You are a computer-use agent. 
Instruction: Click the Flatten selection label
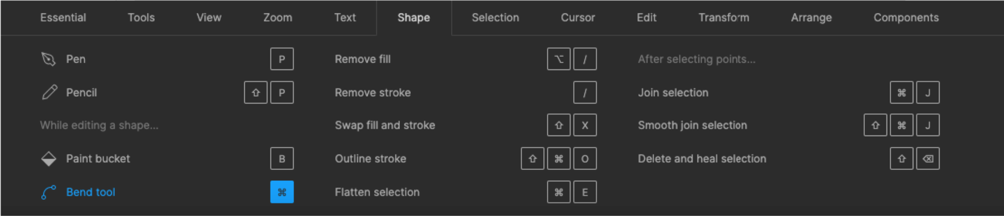[377, 192]
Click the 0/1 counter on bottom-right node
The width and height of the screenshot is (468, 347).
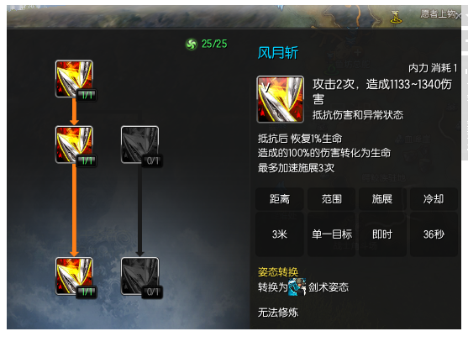[x=153, y=292]
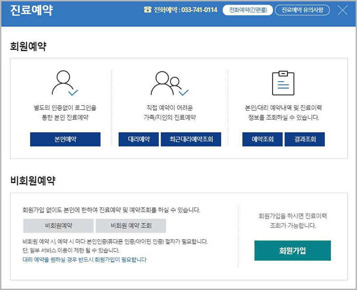This screenshot has width=357, height=290.
Task: Click the 비회원예약 section heading
Action: click(x=33, y=181)
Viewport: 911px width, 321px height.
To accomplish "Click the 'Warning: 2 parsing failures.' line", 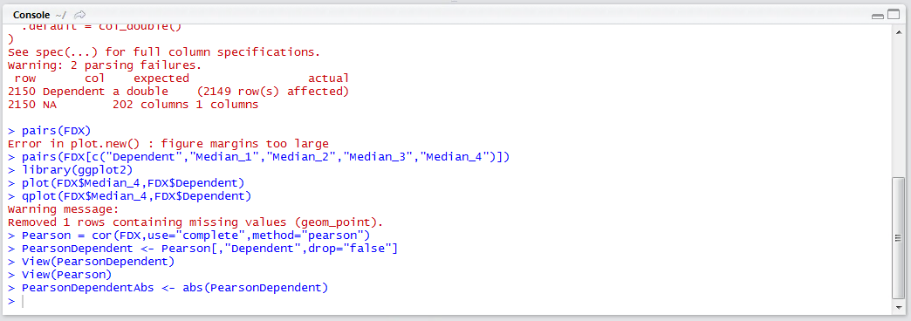I will tap(106, 65).
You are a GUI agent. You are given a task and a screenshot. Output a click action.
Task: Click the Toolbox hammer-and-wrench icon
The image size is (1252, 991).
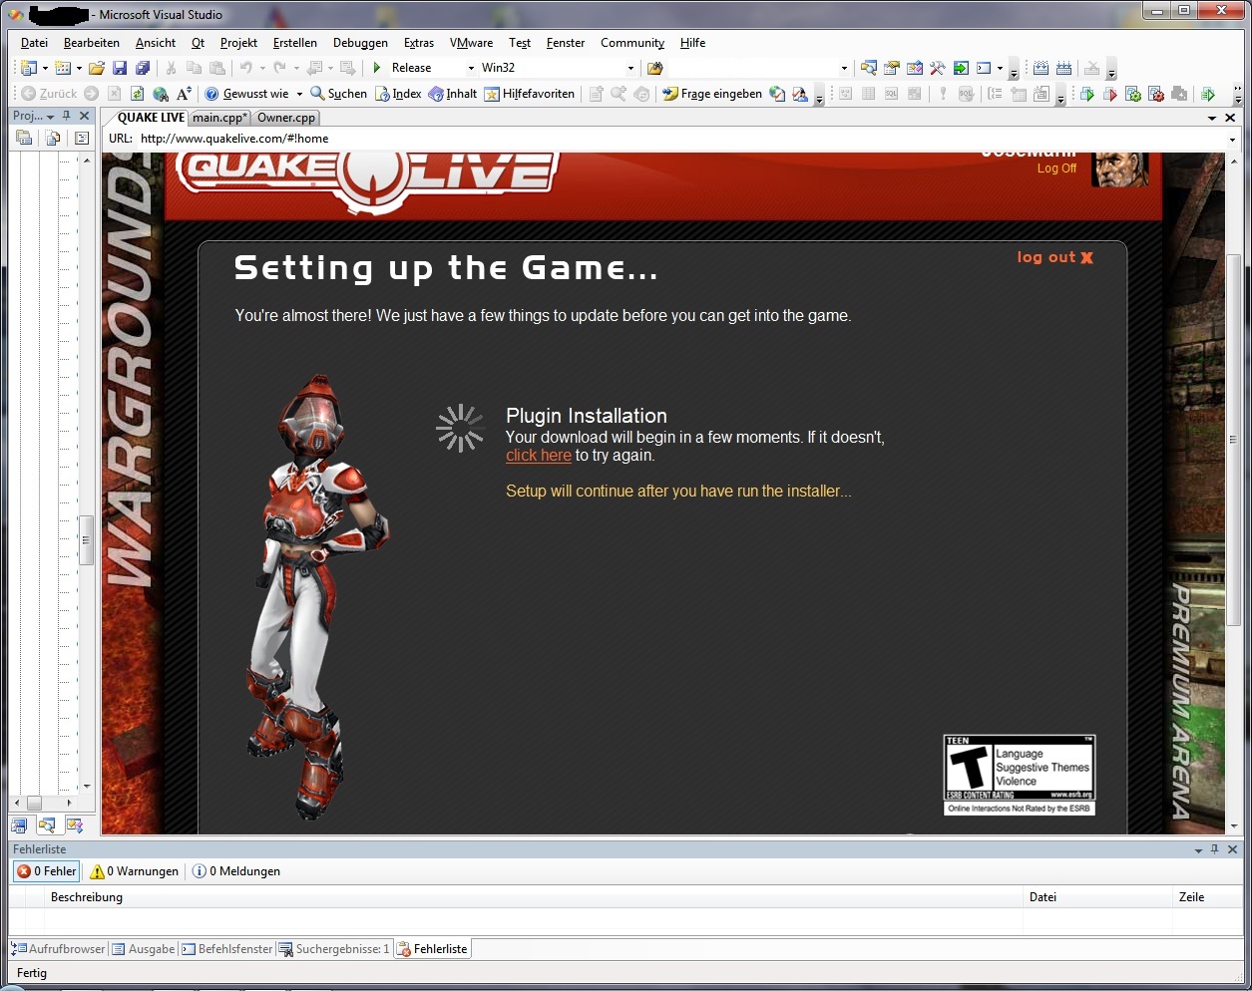coord(937,68)
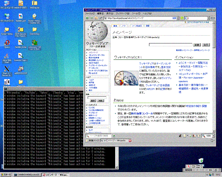Open the Java Web Start desktop icon

point(6,57)
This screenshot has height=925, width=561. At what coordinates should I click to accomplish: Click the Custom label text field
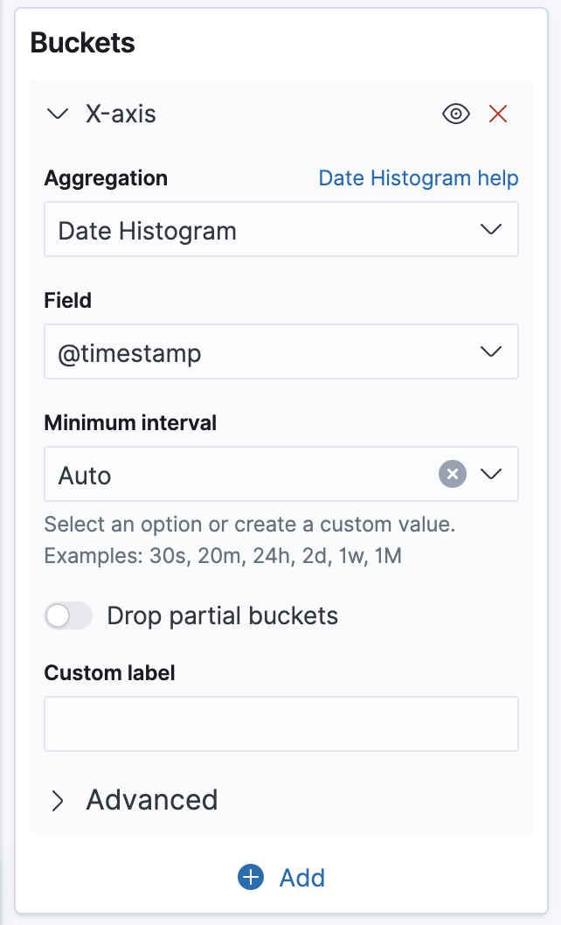[x=281, y=724]
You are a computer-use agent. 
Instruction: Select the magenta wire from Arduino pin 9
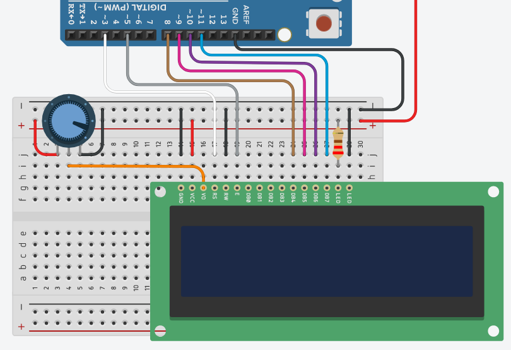point(252,70)
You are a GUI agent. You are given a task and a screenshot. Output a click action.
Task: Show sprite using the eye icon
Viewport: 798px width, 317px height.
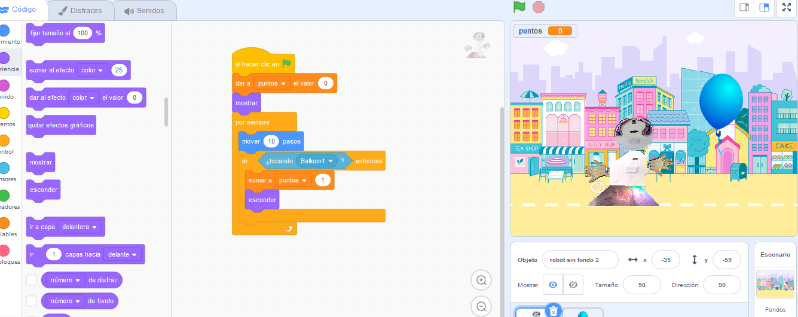(x=553, y=285)
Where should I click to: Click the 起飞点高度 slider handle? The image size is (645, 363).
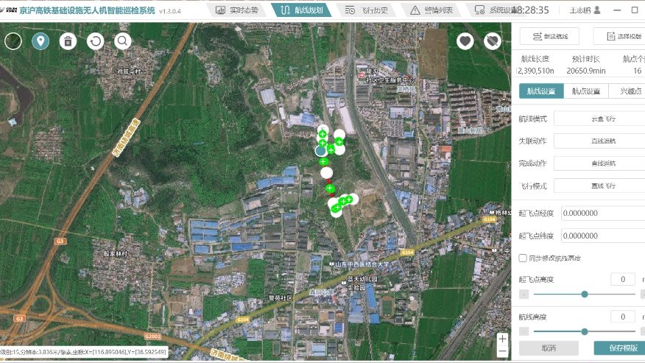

────

Task directions - In the records above, find the line with "Click the 0/1 counter on bottom-right node" and the line with "Viewport: 911px width, 321px height."; please transcribe exactly those two lines and all lines between them, omitting any picture.

Task response -
Click the 0/1 counter on bottom-right node
The width and height of the screenshot is (468, 347).
[x=153, y=292]
This screenshot has width=357, height=290.
Task: Click the 비회원예약 section heading
Action: click(x=33, y=181)
Viewport: 911px width, 321px height.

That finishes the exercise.